Operation Oysterhood: 16 October

OYSTERHOOD is reclusiveness or solitude, or an overwhelming desire to stay at home.

— @HaggardHawks

My friend Debbie and I at the Baxter: the opening night of The Outlaw Muckridge. It was simply wonderful to be in a theatre again, part of an audience, immersed in a live performance of the best kind. I might have had one shot of tequila too many afterwards to write coherently about the night (or the day), so here are a few photographs:

The creatives behind The Outlaw Muckridge: Alan Committie, Niall Griffin, Louis Viljoen & John Maytham.
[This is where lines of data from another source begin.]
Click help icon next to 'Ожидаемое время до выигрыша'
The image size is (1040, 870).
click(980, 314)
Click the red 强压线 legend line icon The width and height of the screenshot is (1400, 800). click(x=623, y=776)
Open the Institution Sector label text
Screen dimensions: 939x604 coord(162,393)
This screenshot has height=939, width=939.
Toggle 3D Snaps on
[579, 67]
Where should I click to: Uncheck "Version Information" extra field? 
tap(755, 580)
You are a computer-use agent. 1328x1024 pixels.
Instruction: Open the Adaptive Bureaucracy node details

What else? I got a few (brief, masked) hugs tonight – my first hugs (apart form my love’s) since the beginning of lockdown. HUGS!

I go to bed a happy woman, tipsy on theatre, tequila and hugs. Good night.

Be kind. Wear a mask. Support local.

“Physical distancing remains one of the key strategies to curb this pandemic.”

— NICD

Operation Oysterhood: 15 October

OYSTERHOOD is reclusiveness or solitude, or an overwhelming desire to stay at home.

— @HaggardHawks

Academic, publisher, writer, Ampie Coetzee, passed away earlier today at the age of eighty-one. He was one of André’s dear friends and I spent many enlightening and entertaining hours in his company. I loved the way he always spoke his mind and did not take any nonsense from anybody. Another great of Afrikaans letters is no longer among us. His insights, words, generosity of spirit will remain in many people’s memories. But it is a small consolation when the heart is sore with yet another loss. This year has taken so much. I think of Ampie’s loved ones and tears roll down my cheeks … Rus in vrede, Ampie!

One of Ampie’s literary ventures was the legendary, courageous publishing house, Taurus. Together with John Miles and Ernst Lindenberg, the first book Ampie published under the imprint was Oomblik in die wind (1975, An Instant in the Wind). And they knew that the censor would be watching … The rest is history, as they say.

What I am attempting with Karavan Press is nowhere near as brave or challenging, but I travel in these footsteps, inspired by people like Ampie, André and the friends with whom they went ‘stealing literary horses’.

Strangely fittingly, together with designer/typesetter, Monique Cleghorn, and author, Joanne Hichens, I visited our printer today to discuss book proofs and the finishing touches of covers. Returning home, I held the new book proofs with the already published Karavan Press books in my hands and knew that I was holding dreams transformed into reality. I still don’t know whether Karavan Press has a long-term future. Understandably, book buying is not on many people’s minds right now. But I refuse to give up and will forge ahead and continue dreaming as long as I possibly can.

I was also at Clarke’s Bookshop today to pick up a review copy of a very special book and I ordered a poetry book from them, which I had hoped would have arrived by now, but is still on its way. I also delivered the proofs of another book to the author, who wrote to me afterwards: ‘I am delighted with my book.’ It will be ready for distribution in early November. I am making the official announcement tomorrow. Karavan Press’s first poetry title. First of many – the next one is already in the making. I am thrilled!

I continue dreaming. And cherishing the people who paved the way before me.

‘Ancient paths. New literary journeys …’

Be kind. Wear a mask. Support local.

“Physical distancing remains one of the key strategies to curb this pandemic.”